For comparison: all tested KV cache methods achieved worse results at the same compression ratio. On GSM8K math tasks, LCLM even outperformed all other solutions regardless of compression level.

"These growing contexts consume memory and computing power and become a computational bottleneck for LLMs," Micah Goldblum, co-lead of the research from Columbia University, told VentureBeat. "Our goal was to train language models that can handle very long contexts efficiently and accurately."

What this means for companies and developers

The practical impact is enormous. With the standard KV cache approach, inference with a million tokens won't fit in the memory of a single H200 GPU. LCLM at 16× compression stays within memory limits even with such a long context.
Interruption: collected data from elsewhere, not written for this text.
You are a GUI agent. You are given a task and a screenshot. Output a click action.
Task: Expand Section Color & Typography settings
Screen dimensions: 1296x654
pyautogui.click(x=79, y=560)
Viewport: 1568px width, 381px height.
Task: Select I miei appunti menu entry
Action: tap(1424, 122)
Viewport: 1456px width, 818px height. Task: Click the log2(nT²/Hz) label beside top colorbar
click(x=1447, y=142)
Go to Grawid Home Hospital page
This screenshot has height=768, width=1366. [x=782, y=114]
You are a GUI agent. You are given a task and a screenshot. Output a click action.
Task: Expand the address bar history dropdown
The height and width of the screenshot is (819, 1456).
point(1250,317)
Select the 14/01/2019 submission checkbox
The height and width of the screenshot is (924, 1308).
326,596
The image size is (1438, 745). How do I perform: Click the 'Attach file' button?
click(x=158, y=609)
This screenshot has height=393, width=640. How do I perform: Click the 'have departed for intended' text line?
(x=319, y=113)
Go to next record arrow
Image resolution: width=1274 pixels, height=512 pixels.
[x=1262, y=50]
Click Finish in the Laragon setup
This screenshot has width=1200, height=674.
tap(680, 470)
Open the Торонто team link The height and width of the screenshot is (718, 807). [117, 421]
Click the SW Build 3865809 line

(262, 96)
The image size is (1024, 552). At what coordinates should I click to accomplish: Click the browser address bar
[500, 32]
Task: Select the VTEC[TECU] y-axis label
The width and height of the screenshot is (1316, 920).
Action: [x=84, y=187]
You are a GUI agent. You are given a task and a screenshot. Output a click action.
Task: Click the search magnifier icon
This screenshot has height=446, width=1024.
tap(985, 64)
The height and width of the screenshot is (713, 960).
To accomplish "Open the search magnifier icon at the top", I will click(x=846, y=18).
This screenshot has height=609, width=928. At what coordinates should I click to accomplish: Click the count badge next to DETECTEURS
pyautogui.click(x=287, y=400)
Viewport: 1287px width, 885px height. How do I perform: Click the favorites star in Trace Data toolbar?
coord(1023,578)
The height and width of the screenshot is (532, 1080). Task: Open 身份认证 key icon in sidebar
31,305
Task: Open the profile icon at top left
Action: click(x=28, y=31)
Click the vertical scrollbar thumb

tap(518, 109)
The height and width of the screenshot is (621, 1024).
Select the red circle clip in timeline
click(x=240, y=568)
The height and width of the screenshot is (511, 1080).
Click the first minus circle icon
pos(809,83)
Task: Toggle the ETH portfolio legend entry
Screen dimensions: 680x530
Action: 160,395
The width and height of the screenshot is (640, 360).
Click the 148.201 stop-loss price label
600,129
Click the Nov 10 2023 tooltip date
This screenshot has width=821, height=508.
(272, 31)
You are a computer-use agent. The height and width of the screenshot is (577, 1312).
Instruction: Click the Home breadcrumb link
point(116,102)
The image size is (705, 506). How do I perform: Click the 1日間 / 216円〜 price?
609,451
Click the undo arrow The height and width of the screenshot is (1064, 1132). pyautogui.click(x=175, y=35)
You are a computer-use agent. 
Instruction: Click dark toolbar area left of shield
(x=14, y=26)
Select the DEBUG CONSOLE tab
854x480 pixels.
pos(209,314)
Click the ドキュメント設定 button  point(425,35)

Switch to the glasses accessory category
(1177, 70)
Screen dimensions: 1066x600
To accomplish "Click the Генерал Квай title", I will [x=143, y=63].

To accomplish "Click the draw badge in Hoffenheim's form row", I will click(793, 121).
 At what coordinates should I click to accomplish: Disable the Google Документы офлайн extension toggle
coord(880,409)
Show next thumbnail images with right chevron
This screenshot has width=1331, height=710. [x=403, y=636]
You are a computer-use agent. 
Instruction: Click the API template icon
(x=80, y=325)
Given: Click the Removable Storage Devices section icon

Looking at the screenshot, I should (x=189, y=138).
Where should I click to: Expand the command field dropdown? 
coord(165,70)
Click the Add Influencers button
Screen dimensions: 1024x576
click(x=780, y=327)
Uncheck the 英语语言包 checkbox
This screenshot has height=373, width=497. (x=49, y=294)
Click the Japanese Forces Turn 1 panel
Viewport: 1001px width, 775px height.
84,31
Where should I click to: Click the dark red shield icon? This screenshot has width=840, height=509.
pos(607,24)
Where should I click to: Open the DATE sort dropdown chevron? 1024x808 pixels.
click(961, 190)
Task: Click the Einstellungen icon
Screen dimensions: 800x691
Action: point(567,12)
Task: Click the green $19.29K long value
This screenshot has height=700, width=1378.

Goldblum describes the use case vividly: "Whenever you load documents and want to dump them into the model's context, simply run them through the LCLM compressor first." The model also supports selective decompression — an AI agent can first "browse" the compressed text and then unpack only the passages it actually needs. It works similarly to how a person first skims a text and then reads into the relevant parts.

For Czech companies and developers, this means potentially lower API call costs — fewer input tokens means a lower bill. And for anyone running an LLM locally (a trend also supported by the Czech AI Factory in Ostrava), it means the ability to process longer documents on the same hardware.

What LCLM can't do yet

The researchers are honest about their results. Goldblum admitted that compressing reasoning traces at runtime is not yet solved. "A naive approach of occasional compression during generation might work, but it hasn't been verified yet," he said.

This is an important limitation especially for agentic AI systems, which often run long reasoning chains. For these, LCLM will be useful mainly for working with external documents and data — not for condensing the agent's own thought processes.

Open approach and availability

LCLM models are fully open-source and available on HuggingFace under the latent-context organization. Three variants (4×, 8×, and 16× compression) and complete source code are available on GitHub. The research paper is available on arXiv.

This means anyone — including Czech startups — can use the models for free, integrate them into their RAG pipelines, and customize them to their own needs. At a time when API call prices for commercial models are rising (recall the recent GPT-5.5 price hike), any token savings are welcome.

Context: the race for longer model memory

LCLM doesn't arrive in a vacuum. DeepSeek last December introduced its own compression model that shrinks text 10× by converting it into image form. Google this March published TurboQuant — algorithms for extreme model quantization. And startups like Multiverse Computing last year raised $215 million for technology that compresses LLMs by up to 95%.

The trend is clear: simply expanding context windows is hitting physical and economic limits. The future belongs to models that use available memory and compute more intelligently — and LCLM shows that academic research in this area can keep pace with commercial giants.

Does LCLM work with Czech?

LCLM is language-independent — it compresses tokens regardless of language. Since it was trained on 350 billion tokens from various sources, Czech should be represented in the training data. However, researchers haven't separately tested the exact compression quality for Czech texts — we recommend verifying on your own data.

Can I use LCLM with ChatGPT or Claude?

LCLM is a standalone model that compresses input before you send it to another LLM. You can therefore use it as a "pre-filter" for any model — including commercial APIs from OpenAI, Anthropic, or Google. Integration, however, requires technical knowledge and modification of your RAG pipeline.

How large is the LCLM model and what will it run on?

The encoder has 0.6 billion parameters, the decoder 4 billion. The entire model is significantly smaller than typical LLMs — for comparison, GPT-4o has an estimated billions of parameters. LCLM should run even on consumer GPUs with sufficient VRAM (we recommend at least 16 GB), but for enterprise deployment researchers tested on server GPUs like the H200.